Councillor Jonathan Brash questioned the competency of trust executives and asked why problems with the sustainability of the critical care at Hartlepool hospital was not picked up by them before the NCAT review.
“There seems to me a distinct lack of strategic leadership on this issue,” he said.
Paul Garvin, chairman of North Tees and Hartlepool NHS Foundation Trust, admitted it had been an “emerging problem” and said they would not have been looking at transferring the service if the Wynyard hospital scheme had not run into delays.
Mr Garvin said: “As the new hospital has drifted on, we are now looking at 2017, that situation is no longer sustainable.
“The bottom line is NCAT says there is extreme concern about going into another winter with seriously ill patients in the current configuration.”
He also denied suggestions from Councillor Rob Cook that a lack of investment in Hartlepool hospital was to blame.
Mr Garvin said: “Often, less than half the high dependency beds at Hartlepool are occupied.
“That’s not enough for the clinicians to be able to keep their skills up.
“We would love it to stay as it is. The decisions we have made as a board haven’t been about money.
“It has always been about what’s best for the patients and how can we meet the new clinical standards.”

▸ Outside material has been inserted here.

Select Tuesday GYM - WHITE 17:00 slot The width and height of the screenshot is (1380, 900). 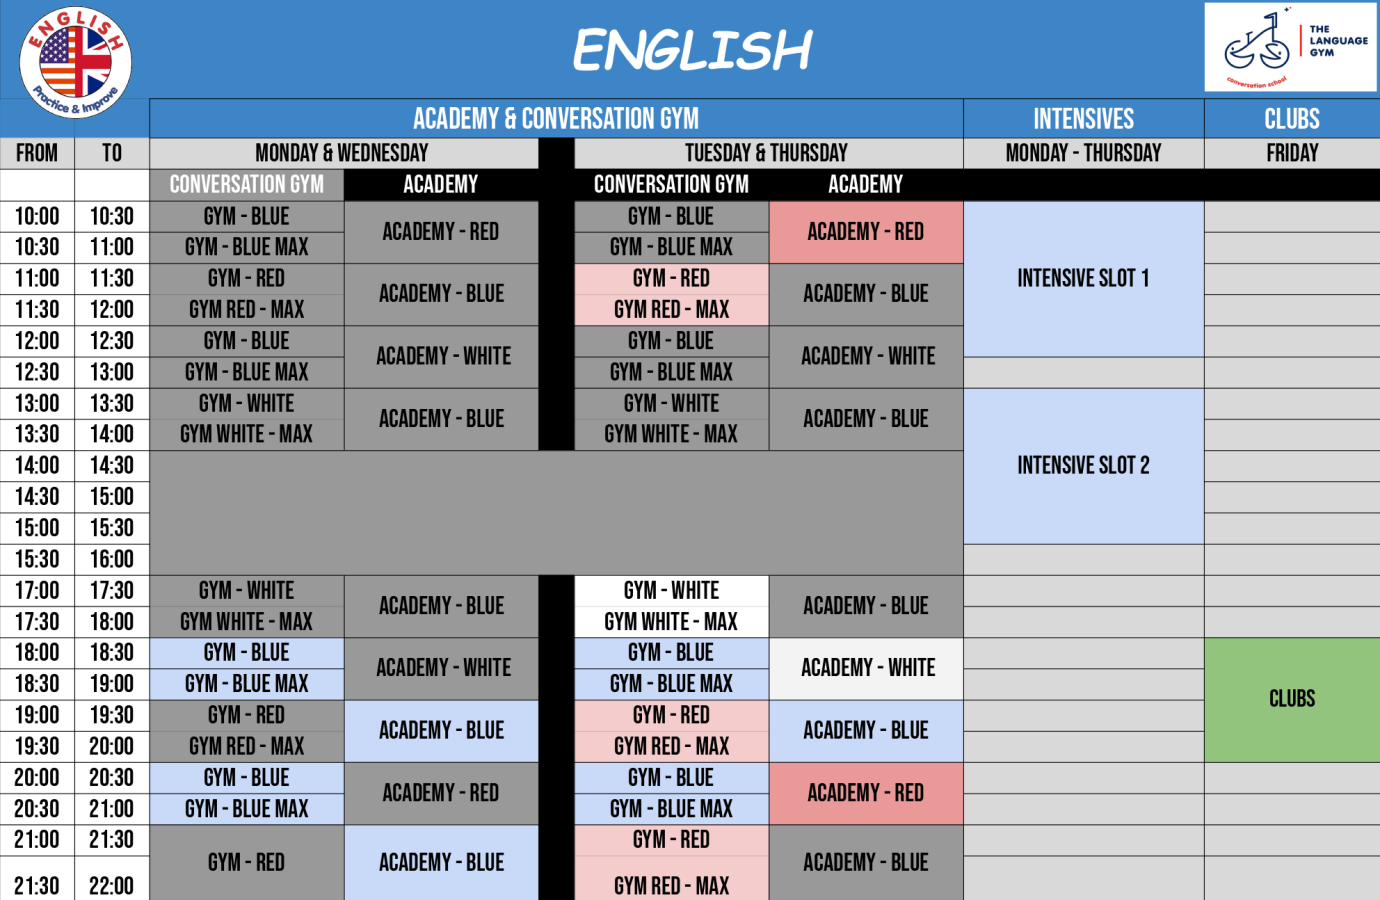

Councillor Stephen Akers-Belcher pressed the health team if they would listen to people’s objections to the move during the consultation or if the move was already decided.
Ali Wilson, chief officer of the clinical commissioning group, said they would listen and weigh up all the information before making a decision that was in people’s best interests.
But she added: “I cannot and won’t say I will just do what someone wants at the risk of somebody potentially dying.”
Coun Keith Fisher was not convinced and said: “The evidence before us is you certainly do hear what we say - but then you do what you were going to do in the first place.”